Open Concept, With Caveats
The open floor plan remains the dominant preference, but builders are beginning to hear something different. Clients are asking for some definition between spaces, even if they are not ready to return to fully closed-off rooms.
“I think people are not as obsessed with it as they were,” said Luke Porter, a Conway custom home builder. “People have found that one big room, when you have kids, is also very loud.”
Kevin Watson estimated roughly half of his clients still want fully open layouts, while the other half are asking for some visual or architectural definition between spaces. Arched case openings and partial walls are among the most common solutions.
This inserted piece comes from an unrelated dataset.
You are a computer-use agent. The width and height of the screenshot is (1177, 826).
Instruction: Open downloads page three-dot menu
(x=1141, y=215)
Rogers said the open, light-filled home remains a consistent ask among the buyers she works with.
“Open is still the thing,” Rogers said. “Open, airy, light colors. It’s calm, it’s positive, and it helps reduce stress. When you’re working from home, you need that space to be serene.”
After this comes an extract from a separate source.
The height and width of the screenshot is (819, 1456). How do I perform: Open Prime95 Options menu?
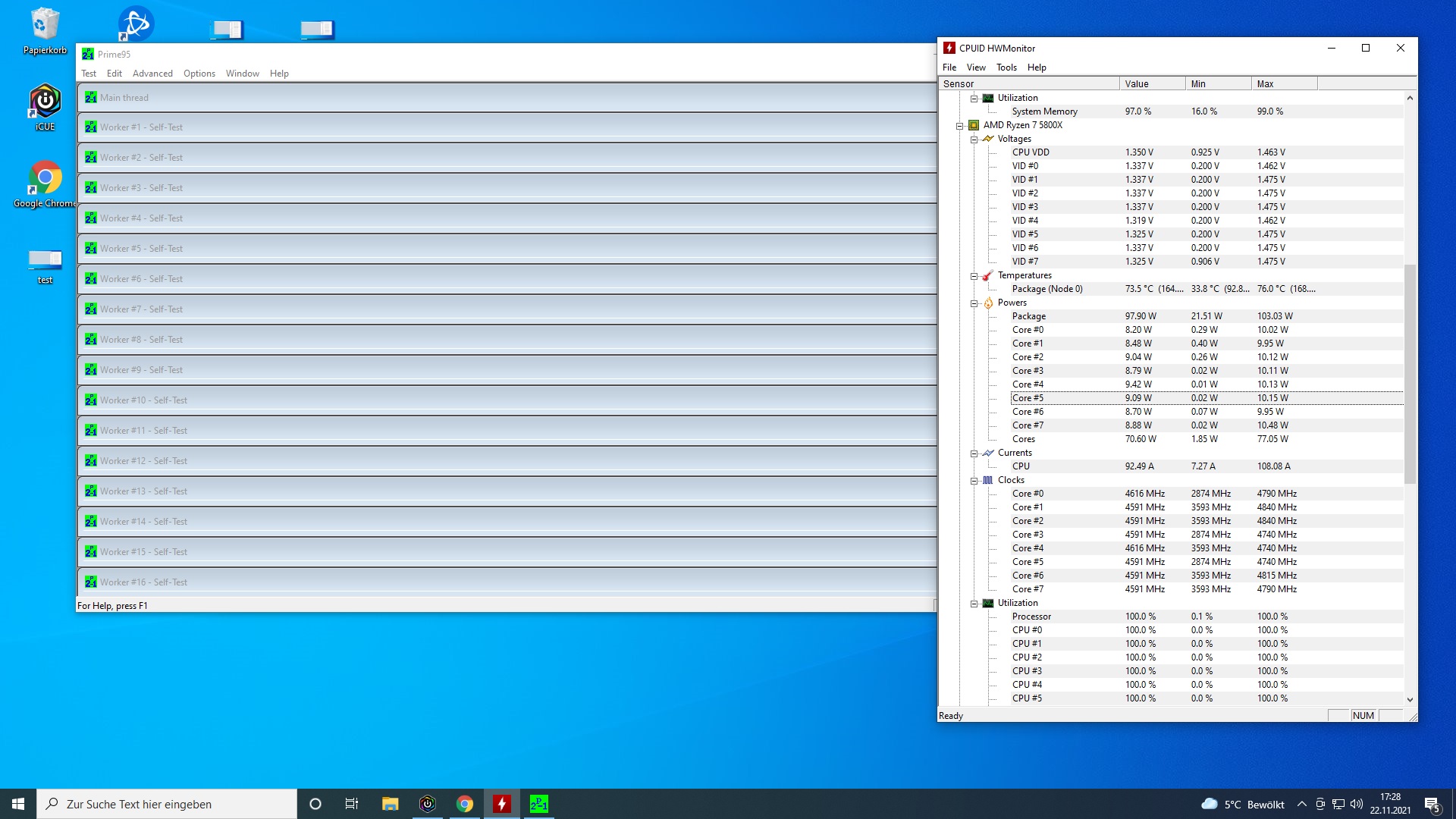[199, 74]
Outside Is Part of the House Now

Outdoor living has moved well beyond the basic covered patio. Screened porches, outdoor kitchens, fireplaces, and dedicated entertaining areas have become standard expectations in a significant portion of new construction.
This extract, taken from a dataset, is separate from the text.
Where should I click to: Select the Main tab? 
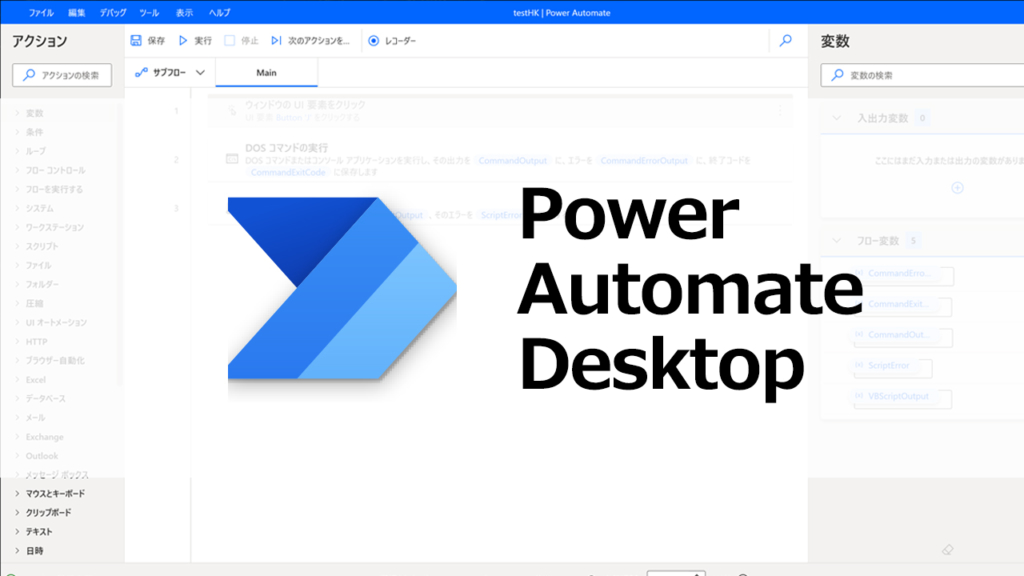coord(267,72)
“People really do love a nicely done outdoor space,” Porter said. “Back in the day, you’d see a lot of older houses with no covered patio. Now it’s not just covered patios. It’s a lot of detail within that.”
Rogers said Conway’s trail system and park access give the market a natural advantage in meeting buyer demand for outdoor connectivity. Proximity to those amenities has become a genuine selling point, particularly for buyers who want outdoor space without the burden of a large yard.
Quinn noted that many buyers, particularly those in larger homes, are increasingly indifferent to yard size.
“A lot of buyers are okay with smaller lot sizes,” she said. “They don’t want to spend their weekends mowing and maintaining a yard.”
A Market With More Demand Than Supply Can Answer
Behind the design preferences and wish lists is a more structural challenge: Conway does not have enough homes to meet current demand, and the pipeline to address that is constrained.
A housing study commissioned by the Conway Area Chamber of Commerce projects a need for 1,395 new households over the next five years, with the largest demand concentrated in the $550,000 to $750,000 range. The findings track closely with what builders and realtors are hearing on the ground.
Quinn said the timing challenge compounds the problem. Even when demand picks up, the market cannot respond quickly.
“When the market picks up, it can take six to nine months to build a house,” Quinn said.
Kevin Watson said the inventory problem starts with land. Developable lots are limited, infrastructure costs in some parts of the city make new development economically difficult, and builders are reluctant to get ahead of demand after watching what over-speculation did to other markets.
“Conway is not over built. It’s under built,” Watson said. “We did 120 building permits last year. If we went below 250 ten years ago, we would have been panicking. It used to be as high as 600 building permits.”
The cost of building is adding pressure from another direction. Watson said construction costs have risen significantly and are not expected to come back down. Porter said he is watching material costs closely, and that ongoing instability in the Middle East could push prices higher across a range of building supplies, given how much of the supply chain is tied to global energy costs.
“The costs are fixing to go up across a lot of things,” Porter said.
He added that when a client recently decided to pause a planned build and wait a few months to reassess, he understood the reasoning.
“I said, I don’t blame you at all,” Porter said. “Honestly, this is what I would do.”
Jonathan Watson said addressing the broader inventory problem will require builders, developers, realtors, and city officials to work in closer coordination than they have in the past.
“Having a collective mindset as builders and developers in Conway to help grow that is really important,” he said.